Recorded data
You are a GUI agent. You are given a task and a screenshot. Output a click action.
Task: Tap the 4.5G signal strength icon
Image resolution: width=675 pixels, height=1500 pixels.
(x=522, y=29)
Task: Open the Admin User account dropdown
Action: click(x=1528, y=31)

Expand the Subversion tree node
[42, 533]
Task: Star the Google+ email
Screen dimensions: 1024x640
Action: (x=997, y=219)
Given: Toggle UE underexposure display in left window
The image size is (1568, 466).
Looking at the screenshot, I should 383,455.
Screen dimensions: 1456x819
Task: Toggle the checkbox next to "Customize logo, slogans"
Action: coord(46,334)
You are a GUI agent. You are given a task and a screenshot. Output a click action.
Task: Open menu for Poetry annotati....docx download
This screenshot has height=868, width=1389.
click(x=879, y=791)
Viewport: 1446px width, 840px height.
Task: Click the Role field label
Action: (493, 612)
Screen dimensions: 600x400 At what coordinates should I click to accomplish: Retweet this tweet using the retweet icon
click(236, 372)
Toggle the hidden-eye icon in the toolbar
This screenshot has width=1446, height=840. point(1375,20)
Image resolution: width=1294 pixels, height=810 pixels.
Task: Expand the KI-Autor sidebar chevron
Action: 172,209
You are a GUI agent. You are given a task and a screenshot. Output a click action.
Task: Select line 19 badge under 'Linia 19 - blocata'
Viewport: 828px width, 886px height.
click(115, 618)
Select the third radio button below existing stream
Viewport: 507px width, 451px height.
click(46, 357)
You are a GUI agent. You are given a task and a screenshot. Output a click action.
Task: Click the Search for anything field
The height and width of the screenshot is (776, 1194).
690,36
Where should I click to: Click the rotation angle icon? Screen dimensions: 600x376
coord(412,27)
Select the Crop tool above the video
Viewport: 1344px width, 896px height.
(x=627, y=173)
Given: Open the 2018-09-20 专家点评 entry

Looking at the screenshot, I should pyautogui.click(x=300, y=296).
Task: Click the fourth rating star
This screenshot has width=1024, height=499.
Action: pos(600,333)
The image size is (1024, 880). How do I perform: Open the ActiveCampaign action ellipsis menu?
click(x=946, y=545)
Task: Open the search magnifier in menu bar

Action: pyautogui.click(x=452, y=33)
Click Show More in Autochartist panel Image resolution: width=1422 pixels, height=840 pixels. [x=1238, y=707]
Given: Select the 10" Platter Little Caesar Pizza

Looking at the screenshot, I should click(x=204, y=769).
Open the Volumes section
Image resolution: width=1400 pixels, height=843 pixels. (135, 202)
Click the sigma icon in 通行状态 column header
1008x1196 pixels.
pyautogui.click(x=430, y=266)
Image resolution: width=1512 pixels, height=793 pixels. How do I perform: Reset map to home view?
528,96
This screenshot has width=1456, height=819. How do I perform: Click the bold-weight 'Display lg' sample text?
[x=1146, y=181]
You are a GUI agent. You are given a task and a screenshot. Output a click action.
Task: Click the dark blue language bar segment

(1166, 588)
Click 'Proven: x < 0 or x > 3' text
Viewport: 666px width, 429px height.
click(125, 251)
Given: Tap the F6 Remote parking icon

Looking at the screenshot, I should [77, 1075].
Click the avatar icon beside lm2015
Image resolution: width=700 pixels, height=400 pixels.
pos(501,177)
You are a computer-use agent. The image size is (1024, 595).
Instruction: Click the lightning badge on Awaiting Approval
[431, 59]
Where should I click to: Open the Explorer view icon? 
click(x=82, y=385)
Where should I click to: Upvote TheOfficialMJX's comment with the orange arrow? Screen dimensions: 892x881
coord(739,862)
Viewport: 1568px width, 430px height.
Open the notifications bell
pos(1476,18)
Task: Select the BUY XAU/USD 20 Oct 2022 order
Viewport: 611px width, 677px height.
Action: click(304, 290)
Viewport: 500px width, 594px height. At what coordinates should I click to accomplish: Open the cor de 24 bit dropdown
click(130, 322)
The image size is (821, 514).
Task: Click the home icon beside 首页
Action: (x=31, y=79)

_What needs to be done_. Convert every line of the data above into a Markdown table with the columns "Row" and "Line," numbering each row and omitting blank lines.

_Answer to this task_.
| Row | Line |
|---|---|
| 1 | You are a GUI agent. You are given a task and a screenshot. Output a click action. |
| 2 | Task: Tap the 4.5G signal strength icon |
| 3 | Image resolution: width=675 pixels, height=1500 pixels. |
| 4 | (x=522, y=29) |
| 5 | Task: Open the Admin User account dropdown |
| 6 | Action: click(x=1528, y=31) |
| 7 | Expand the Subversion tree node |
| 8 | [42, 533] |
| 9 | Task: Star the Google+ email |
| 10 | Screen dimensions: 1024x640 |
| 11 | Action: (x=997, y=219) |
| 12 | Given: Toggle UE underexposure display in left window |
| 13 | The image size is (1568, 466). |
| 14 | Looking at the screenshot, I should 383,455. |
| 15 | Screen dimensions: 1456x819 |
| 16 | Task: Toggle the checkbox next to "Customize logo, slogans" |
| 17 | Action: coord(46,334) |
| 18 | You are a GUI agent. You are given a task and a screenshot. Output a click action. |
| 19 | Task: Open menu for Poetry annotati....docx download |
| 20 | This screenshot has height=868, width=1389. |
| 21 | click(x=879, y=791) |
| 22 | Viewport: 1446px width, 840px height. |
| 23 | Task: Click the Role field label |
| 24 | Action: (493, 612) |
| 25 | Screen dimensions: 600x400 At what coordinates should I click to accomplish: Retweet this tweet using the retweet icon |
| 26 | click(236, 372) |
| 27 | Toggle the hidden-eye icon in the toolbar |
| 28 | This screenshot has width=1446, height=840. point(1375,20) |
| 29 | Image resolution: width=1294 pixels, height=810 pixels. |
| 30 | Task: Expand the KI-Autor sidebar chevron |
| 31 | Action: 172,209 |
| 32 | You are a GUI agent. You are given a task and a screenshot. Output a click action. |
| 33 | Task: Select line 19 badge under 'Linia 19 - blocata' |
| 34 | Viewport: 828px width, 886px height. |
| 35 | click(115, 618) |
| 36 | Select the third radio button below existing stream |
| 37 | Viewport: 507px width, 451px height. |
| 38 | click(46, 357) |
| 39 | You are a GUI agent. You are given a task and a screenshot. Output a click action. |
| 40 | Task: Click the Search for anything field |
| 41 | The height and width of the screenshot is (776, 1194). |
| 42 | 690,36 |
| 43 | Where should I click to: Click the rotation angle icon? Screen dimensions: 600x376 |
| 44 | coord(412,27) |
| 45 | Select the Crop tool above the video |
| 46 | Viewport: 1344px width, 896px height. |
| 47 | (x=627, y=173) |
| 48 | Given: Open the 2018-09-20 专家点评 entry |
| 49 | Looking at the screenshot, I should pyautogui.click(x=300, y=296). |
| 50 | Task: Click the fourth rating star |
| 51 | This screenshot has width=1024, height=499. |
| 52 | Action: pos(600,333) |
| 53 | The image size is (1024, 880). How do I perform: Open the ActiveCampaign action ellipsis menu? |
| 54 | click(x=946, y=545) |
| 55 | Task: Open the search magnifier in menu bar |
| 56 | Action: pyautogui.click(x=452, y=33) |
| 57 | Click Show More in Autochartist panel Image resolution: width=1422 pixels, height=840 pixels. [x=1238, y=707] |
| 58 | Given: Select the 10" Platter Little Caesar Pizza |
| 59 | Looking at the screenshot, I should click(x=204, y=769). |
| 60 | Open the Volumes section |
| 61 | Image resolution: width=1400 pixels, height=843 pixels. (135, 202) |
| 62 | Click the sigma icon in 通行状态 column header |
| 63 | 1008x1196 pixels. |
| 64 | pyautogui.click(x=430, y=266) |
| 65 | Image resolution: width=1512 pixels, height=793 pixels. How do I perform: Reset map to home view? |
| 66 | 528,96 |
| 67 | This screenshot has width=1456, height=819. How do I perform: Click the bold-weight 'Display lg' sample text? |
| 68 | [x=1146, y=181] |
| 69 | You are a GUI agent. You are given a task and a screenshot. Output a click action. |
| 70 | Task: Click the dark blue language bar segment |
| 71 | (1166, 588) |
| 72 | Click 'Proven: x < 0 or x > 3' text |
| 73 | Viewport: 666px width, 429px height. |
| 74 | click(125, 251) |
| 75 | Given: Tap the F6 Remote parking icon |
| 76 | Looking at the screenshot, I should [77, 1075]. |
| 77 | Click the avatar icon beside lm2015 |
| 78 | Image resolution: width=700 pixels, height=400 pixels. |
| 79 | pos(501,177) |
| 80 | You are a computer-use agent. The image size is (1024, 595). |
| 81 | Instruction: Click the lightning badge on Awaiting Approval |
| 82 | [431, 59] |
| 83 | Where should I click to: Open the Explorer view icon?  |
| 84 | click(x=82, y=385) |
| 85 | Where should I click to: Upvote TheOfficialMJX's comment with the orange arrow? Screen dimensions: 892x881 |
| 86 | coord(739,862) |
| 87 | Viewport: 1568px width, 430px height. |
| 88 | Open the notifications bell |
| 89 | pos(1476,18) |
| 90 | Task: Select the BUY XAU/USD 20 Oct 2022 order |
| 91 | Viewport: 611px width, 677px height. |
| 92 | Action: click(304, 290) |
| 93 | Viewport: 500px width, 594px height. At what coordinates should I click to accomplish: Open the cor de 24 bit dropdown |
| 94 | click(130, 322) |
| 95 | The image size is (821, 514). |
| 96 | Task: Click the home icon beside 首页 |
| 97 | Action: (x=31, y=79) |